In the futuristic vicinities of Industry 4.0, the mobile connectivity has become vital to the productivity, which is now based on the massive use of data for all processes from command, analysis, optimization, up to predictive maintenance. Because some of these processes are real-time based, 5G will be more and more required, including response time under 10ms comparable to the wired technology.

Swedish telecom manufacturer, Ericsson, explains that smart manufacturing “requires private wireless connectivity as cabling makes rapid reconfiguration of a facility difficult and mobility nearly impossiblei”. To illustrate this statement, the company gives the example of autonomous mobile robots for real-time production chain automation.

In this vision, the private wireless networks enhance legacy capabilities: It unifies all communications protocols enabling more flexibility (for reconfiguration) and scalability (for rapid ramp-up), eases mobility on a surface as large as campus (as opposed to Wi-Fi).

“Private networks” can also be understood as “privatized”. For industrial customers both ownership of information and computing performances may require that the data remain stored locally. 5G cloud-native architectures offer the flexibility required to combine local processing and central intelligence.  Public/shared networks can offer the required privacy through slicing configurations, with a complement of dedicated hardware such as antennas and edge computing.

Private networks are a big business, and IDC estimates that the private networks market could reach B5,7$ in 2024ii, which is to be included in the broader perspective of an Industrial IOT market valued by analysts around B100$.
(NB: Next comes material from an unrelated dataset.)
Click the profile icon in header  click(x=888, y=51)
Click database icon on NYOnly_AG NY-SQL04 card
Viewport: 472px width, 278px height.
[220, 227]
Industry 4.0 and private/privatized mobile networks open opportunities for new types of players such as “enterprise network operators” (ENO), which are a new flavor of telecom services providers: “An ENO combines the network control and visibility of a mobile network operator (MNO) with the global reach, flexibility, and rapid innovation of a mobile virtual network operator (MVNO)”iii

In conclusion of these two examples, we see that 5G is not only to be seen simply as mobility enabler. Because it gets the characteristics of fixed networks, it is elevated at the status of a universal means of connectivity for the metaverse and even a substitute of wireline for industrial networks.